(Stored records)
* * *
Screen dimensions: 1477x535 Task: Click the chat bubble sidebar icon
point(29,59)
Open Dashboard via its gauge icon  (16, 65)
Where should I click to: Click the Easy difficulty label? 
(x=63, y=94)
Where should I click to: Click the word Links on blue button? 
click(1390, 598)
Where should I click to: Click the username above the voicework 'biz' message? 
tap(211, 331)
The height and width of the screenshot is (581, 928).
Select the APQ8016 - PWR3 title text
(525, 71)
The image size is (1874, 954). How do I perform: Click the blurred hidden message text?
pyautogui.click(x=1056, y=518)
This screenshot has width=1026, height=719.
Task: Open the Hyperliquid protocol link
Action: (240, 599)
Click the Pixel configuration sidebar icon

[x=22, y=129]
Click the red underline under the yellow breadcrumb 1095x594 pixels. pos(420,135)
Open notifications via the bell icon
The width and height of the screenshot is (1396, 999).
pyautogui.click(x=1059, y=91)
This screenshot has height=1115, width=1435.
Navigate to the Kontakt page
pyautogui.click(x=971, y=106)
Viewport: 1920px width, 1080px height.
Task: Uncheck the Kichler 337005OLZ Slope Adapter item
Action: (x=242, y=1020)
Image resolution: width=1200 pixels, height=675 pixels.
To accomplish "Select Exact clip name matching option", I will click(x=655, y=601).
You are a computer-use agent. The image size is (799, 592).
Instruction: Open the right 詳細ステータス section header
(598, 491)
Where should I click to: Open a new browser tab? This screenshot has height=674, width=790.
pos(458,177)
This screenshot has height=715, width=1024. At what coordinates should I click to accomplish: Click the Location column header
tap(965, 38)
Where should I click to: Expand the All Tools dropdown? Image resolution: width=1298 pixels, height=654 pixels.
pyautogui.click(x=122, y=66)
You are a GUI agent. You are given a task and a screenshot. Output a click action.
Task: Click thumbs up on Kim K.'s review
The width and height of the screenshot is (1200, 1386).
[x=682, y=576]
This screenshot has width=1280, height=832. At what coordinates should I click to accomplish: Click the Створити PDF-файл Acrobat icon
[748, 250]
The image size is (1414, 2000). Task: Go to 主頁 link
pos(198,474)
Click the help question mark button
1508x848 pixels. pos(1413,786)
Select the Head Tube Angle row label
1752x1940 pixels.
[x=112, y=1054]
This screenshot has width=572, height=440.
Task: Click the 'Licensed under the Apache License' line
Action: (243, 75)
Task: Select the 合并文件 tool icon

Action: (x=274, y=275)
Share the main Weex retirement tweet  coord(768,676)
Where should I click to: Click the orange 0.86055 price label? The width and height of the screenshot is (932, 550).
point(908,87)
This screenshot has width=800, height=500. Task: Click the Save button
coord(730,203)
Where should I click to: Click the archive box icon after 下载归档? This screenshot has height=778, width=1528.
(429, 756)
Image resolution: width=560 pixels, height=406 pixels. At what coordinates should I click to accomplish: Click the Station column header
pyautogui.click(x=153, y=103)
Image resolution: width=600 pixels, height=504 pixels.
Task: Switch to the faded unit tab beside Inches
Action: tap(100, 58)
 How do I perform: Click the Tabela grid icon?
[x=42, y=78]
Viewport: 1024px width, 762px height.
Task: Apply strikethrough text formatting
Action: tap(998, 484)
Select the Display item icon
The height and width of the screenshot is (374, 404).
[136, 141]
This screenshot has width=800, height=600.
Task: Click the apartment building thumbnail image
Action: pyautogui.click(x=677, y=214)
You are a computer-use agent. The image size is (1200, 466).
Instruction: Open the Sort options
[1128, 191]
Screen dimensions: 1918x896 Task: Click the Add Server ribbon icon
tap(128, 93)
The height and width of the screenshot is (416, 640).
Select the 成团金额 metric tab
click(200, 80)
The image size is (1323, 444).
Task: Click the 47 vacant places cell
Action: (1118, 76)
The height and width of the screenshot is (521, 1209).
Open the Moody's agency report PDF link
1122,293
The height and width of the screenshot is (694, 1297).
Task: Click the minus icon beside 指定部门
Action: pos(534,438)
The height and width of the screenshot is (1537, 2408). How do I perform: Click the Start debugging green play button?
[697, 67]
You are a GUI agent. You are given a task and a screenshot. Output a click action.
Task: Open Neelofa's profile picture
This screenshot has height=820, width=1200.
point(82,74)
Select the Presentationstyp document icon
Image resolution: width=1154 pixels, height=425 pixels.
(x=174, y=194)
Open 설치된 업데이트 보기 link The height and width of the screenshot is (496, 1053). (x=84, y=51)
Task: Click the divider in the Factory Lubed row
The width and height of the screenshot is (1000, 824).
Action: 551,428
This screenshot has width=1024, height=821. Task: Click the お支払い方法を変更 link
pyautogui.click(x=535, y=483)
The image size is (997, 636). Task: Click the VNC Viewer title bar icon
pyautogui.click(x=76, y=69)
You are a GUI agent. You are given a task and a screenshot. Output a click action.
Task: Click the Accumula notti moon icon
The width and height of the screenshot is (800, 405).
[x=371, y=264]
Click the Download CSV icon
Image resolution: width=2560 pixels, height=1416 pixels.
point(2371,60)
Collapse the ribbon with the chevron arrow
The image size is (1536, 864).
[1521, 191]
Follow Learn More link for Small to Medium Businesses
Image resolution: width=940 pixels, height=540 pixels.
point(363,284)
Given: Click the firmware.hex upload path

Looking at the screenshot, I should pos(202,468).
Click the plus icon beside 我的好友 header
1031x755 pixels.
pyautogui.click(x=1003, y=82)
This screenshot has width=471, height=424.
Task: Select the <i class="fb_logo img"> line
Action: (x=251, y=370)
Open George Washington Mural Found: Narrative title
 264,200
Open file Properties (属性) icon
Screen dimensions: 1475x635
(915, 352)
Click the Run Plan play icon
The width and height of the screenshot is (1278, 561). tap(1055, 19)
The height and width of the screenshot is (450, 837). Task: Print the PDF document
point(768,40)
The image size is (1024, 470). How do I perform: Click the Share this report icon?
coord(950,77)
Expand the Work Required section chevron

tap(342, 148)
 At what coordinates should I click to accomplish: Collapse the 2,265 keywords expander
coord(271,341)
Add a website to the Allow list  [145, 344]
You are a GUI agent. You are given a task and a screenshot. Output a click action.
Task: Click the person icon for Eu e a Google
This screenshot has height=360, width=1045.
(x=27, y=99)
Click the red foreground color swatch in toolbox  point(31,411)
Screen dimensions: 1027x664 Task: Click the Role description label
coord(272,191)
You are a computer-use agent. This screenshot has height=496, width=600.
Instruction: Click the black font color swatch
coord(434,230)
* * *
■ WHAT YOU NEED TO DO: Within the entries, count the lines that contain the word "computer". Give that number and no more.

■ EXERCISE SOLUTION: 3